**Exercise inputs:**

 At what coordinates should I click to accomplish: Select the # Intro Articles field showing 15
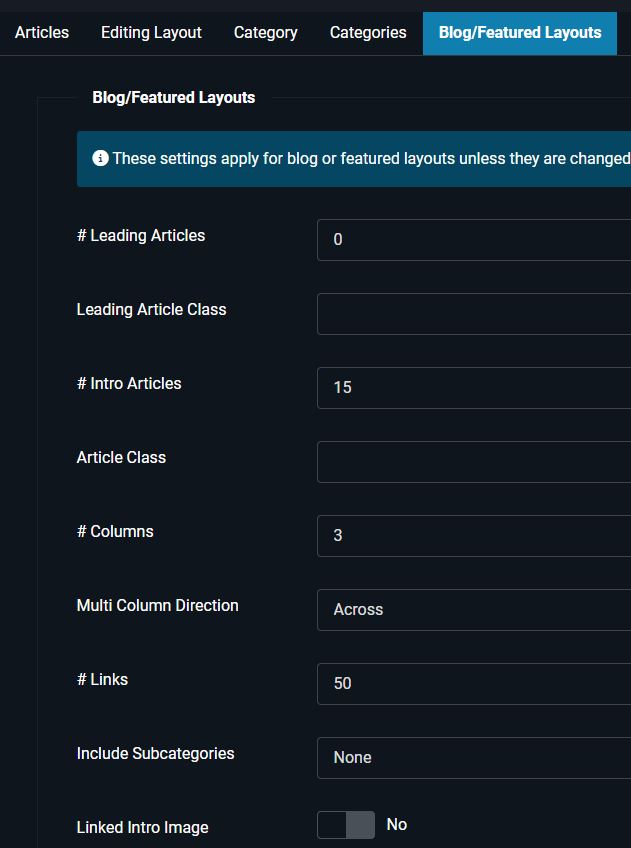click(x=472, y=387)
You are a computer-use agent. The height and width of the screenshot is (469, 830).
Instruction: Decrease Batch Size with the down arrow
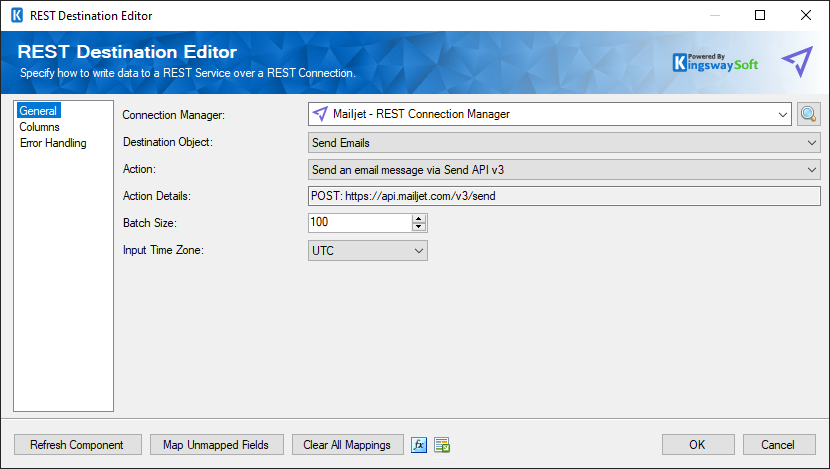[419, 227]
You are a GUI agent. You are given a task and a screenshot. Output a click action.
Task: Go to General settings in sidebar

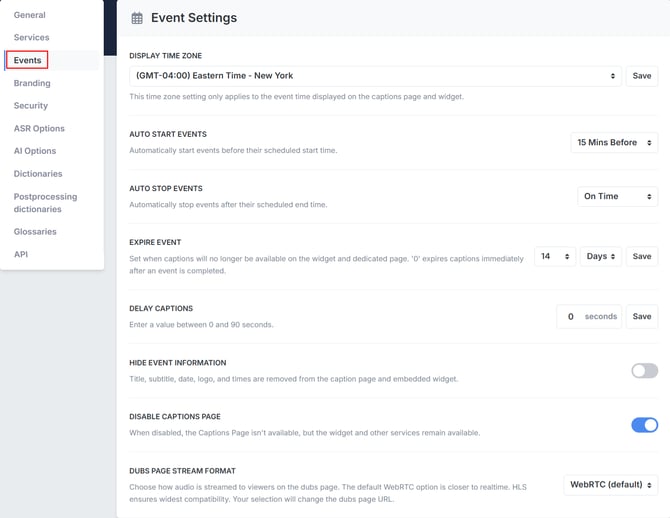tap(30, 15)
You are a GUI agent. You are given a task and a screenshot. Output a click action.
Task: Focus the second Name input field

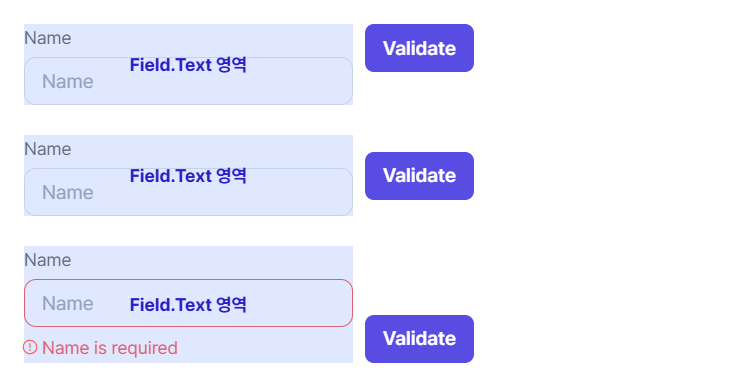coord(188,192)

**Task instructions:** In the copy, every entry must appear exactly as written, and no picture may appear.

**Completed task:**
 At what coordinates should I click to accomplish: Select the # Intro Articles field showing 15
click(x=472, y=387)
You are a computer-use agent. The height and width of the screenshot is (469, 830).
Instruction: Decrease Batch Size with the down arrow
[419, 227]
You are a GUI agent. You are given a task and a screenshot. Output a click action.
Task: Go to General settings in sidebar

tap(30, 15)
You are a GUI agent. You are given a task and a screenshot. Output a click action.
Task: Focus the second Name input field

coord(188,192)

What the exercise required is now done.